Like the study by Cella et al. [5], Lynch et al. [6] and the few other studies using the MICRA questionnaire [713], we have detected significant and specific distress related to receiving a positive test result. These previous studies have all dealt with individuals from high-risk populations both affected and unaffected with cancer. To our knowledge, ours is the only MICRA study performed in individuals unselected for family history of disease. It is of particular interest that neither the duration of time from disclosure of test result to survey nor duration of time from diagnosis to survey was significantly related to the mean group scores or to the total MICRA score. This indicates that genetic testing and the test result are of specific and long-term concern in mutation carriers. However, we also found high MICRA score in nearly 10 % of non-carriers,

We have made a first attempt to define patients with high mental vulnerability to genetic testing based on the MICRA. This work should be continued in order to identify patients in need of counseling or therapy due to the negative life event of getting the bad news of a demonstrable mutation. Genetic counseling is time and labor intensive, the oncogenic approach to genetic testing implies that busy clinicians may not have the time necessary to provide adequate information about consequences of receiving a positive or inconclusive test result.

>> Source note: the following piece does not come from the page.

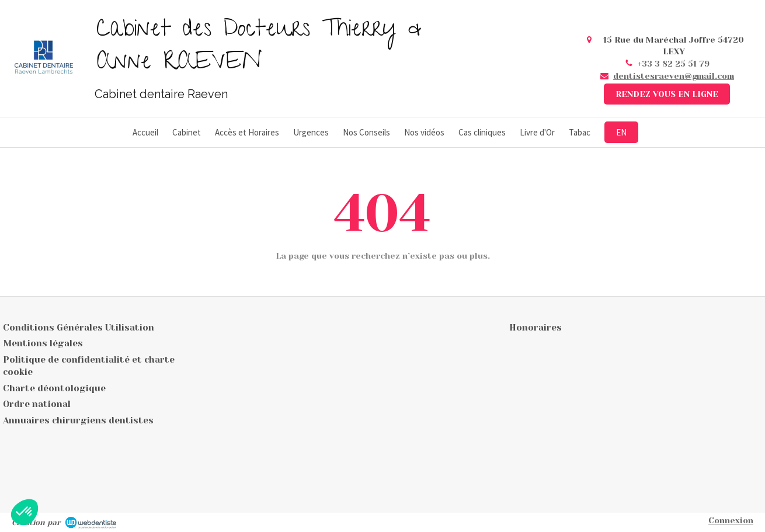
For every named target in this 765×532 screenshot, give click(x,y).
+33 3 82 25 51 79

In the era of personalized medicine genetic testing becomes more available and widespread, and it moves from highly selected at-risk individuals to less self-selected population samples. With new targeted therapies, routine genetic testing of patients makes sense, but the increasing demand for genetic testing with time constraints regarding cancer treatment decisions dependent on test results pose a challenge for genetic counselors.

Since the development of the MICRA, several new instruments aimed at being more specific than the generic distress instruments have been developed [1720]. The primary objective is to identify specifically a broad range of psychosocial issues experienced by individuals undergoing genetic counseling and testing in the oncology setting. All these instruments have been used in fewer studies than the MICRA, and more studies are needed in order to state whether they represent any improvements as compared to the MICRA.

Strengths and limitations

We consider it strength of our study that the translations and back-translations of the MICRA followed a predefined pattern established by the FACIT organization of the developers.

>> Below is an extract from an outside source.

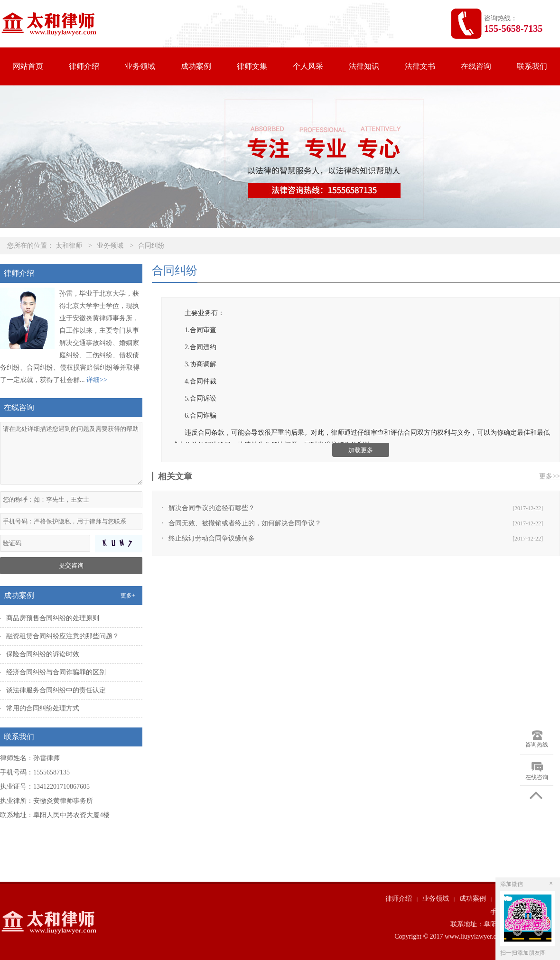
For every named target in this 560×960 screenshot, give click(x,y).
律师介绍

Hitherto, studies using the MICRA only comprise populations from the United States and Canada with North Americans and African Americans, with the majority from the clinical research program at the Lombardi Comprehensive Cancer Center by the developers of the questionnaire [5, 713]. In contrast, we tested the MICRA in another language, and in a population consisting solely of cancer patients. Additionally, in Norway health care is close to free of charge for everyone, and there are no restrictions of uptake to genetic testing when considered indicated by relevant medical specialists.

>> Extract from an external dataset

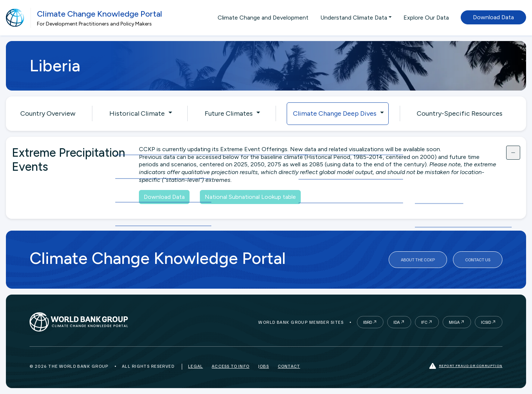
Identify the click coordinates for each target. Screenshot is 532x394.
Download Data (493, 17)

Although two of our study groups were small (n = 23 and n = 32), we still observed significant differences between the groups. The MICRA mean scores were significantly different from the scores of the other anxiety instruments, even at low statistical power. However, with larger group sizes more significant differences in group characteristics (Table 1) could have emerged.

Conclusions

Our study, of OC patients receiving genetic testing to disclose inherent cause of disease caused by mutations in the BRCA genes, supported good acceptance of the MICRA and confirmed the good psychometric properties previously described by Cella et al. [5]. Exploratory and confirmatory factor analyses in our sample identified a three-factor solution close to that observed by Cella et al. We defined high mental vulnerability to the genetic test procedure based on total MICRA score, and observed a rate of 14.4 %. The MICRA in Norwegian translation is a valuable tool for research and clinical work investigating specific mental distress related to the procedures of genetic testing.